Emir Yanwardhana, CNBC Indonesia
06 February 2024 17:15
Menteri Luar Negeri Malaysia Mohammad bin Hasan bicara dengan Presiden Joko Widodo (Jokowi) mengenai EU Deforestation Regulation (EUDR). Dalam hal itu kedua negara sepakat untuk terus menyuarakan penolakan. (CNBC Indonesia/Emir Yanwardhana)
Foto: Menteri Luar Negeri Malaysia Mohammad bin Hasan bicara dengan Presiden Joko Widodo (Jokowi) mengenai EU Deforestation Regulation (EUDR). Dalam hal itu kedua negara sepakat untuk terus menyuarakan penolakan. (CNBC Indonesia/Emir Yanwardhana)

Jakarta, CNBC Indonesia - Presiden Joko Widodo (Jokowi) bertemu dengan Menteri Luar Negeri Malaysia Mohammad bin Hasan di Istana Negara, Selasa (6/2/2024). Pembahasan yang dilakukan berkaitan isu perbatasan, global, dan kerja sama ekonomi.

"Jadi baru saja Menlu Malaysia melakukan kunjungan kehormatan kepada bapak presiden, dan sebelumnya melakukan pertemuan bilateral dengan saya di Kemenlu," terang Menteri Luar Negeri Retno Marsudi.

Retno menjelaskan kunjungan ini merupakan perkenalan Mohammad bin Hasan dengan Presiden. Ia belum lama diangkat menjadi Menteri Luar Negeri.

"Ini adalah kunjungan pertama beliau sebagai menteri luar negeri Malaysia ke Indonesia," tambahnya.

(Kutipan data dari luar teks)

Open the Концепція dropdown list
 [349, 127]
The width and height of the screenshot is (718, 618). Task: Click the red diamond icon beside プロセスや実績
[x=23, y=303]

Secara rinci, ada tiga isu yang dibahas Pertama mengenai masalah perbatasan, di mana kedua negara sepakat menyelesaikan batas darat maupun laut.

Kedua, menyangkut hak pendidikan bagi Pekerja Migran Indonesia (PMI). Retno menerangkan pihak Indonesia meminta segera dibangun Community Learning Center di Semenanjung, Malaysia.

"Kemudian kita juga mengingatkan kembali bahwa kedua pemimpin sudah bersepakat untuk mengadakan special bilateral mechanism yang khusus membahas mengenai masalah pekerja migran. Jadi saya ingatkan perlu agar special bilateral mechanism ini segera berjalan," jelasnya

"Kita tahu bahwa perdagangan dan investasi kita dengan Malaysia cukup besar, salah satu yang terbesar di antara negara-negara ASEAN. Kami membahas bagaimana mengoptimalisasi ekonomi yang ada di perbatasan," terangnya.

Di luar tiga isu bilateral, Retno juga mengungkapkan Jokowi dan Menlu Malaysia membahas permasalahan di Myanmar. Khususnya implementasi 5 point of consensus.

Perang Gaza pun disinggung. Di mana posisi kedua negara sama yakni mendesak segera adanya gencatan senjata.

"Perang" dengan UE

Di sisi lain Mohammad bin Hasan juga bicara Deforestation Regulation Uni Eropa (EUDR). Kedua negara sepakat untuk terus menyuarakan penolakan.

Seperti yang diketahui UE menerapkan Undang-Undang bernama EUDR. Adanya beleid itu melarang ekspor komoditas kebun hingga hutan Malaysia dan Indonesia seperti kelapa sawit jika tidak lolos verifikasi.

Padahal minyak sawit dan turunannya merupakan komoditas andalan kedua negara. Ini dianggap mendeskriditkan kedua negara.

"Jadi ini yang saya sampaikan pada bapak presiden tadi, bahwa Malaysia dengan Indonesia mesti bersama-sama bersuara," kata Hasan di Kompleks Istana Kepresidenan.

Ia menjelaskan bersuara dalam arti, menjaga kepentingan ekonomi negara. Termasuk memastikan EUDR di Uni Eropa itu mengekang komoditas kelapa sawit.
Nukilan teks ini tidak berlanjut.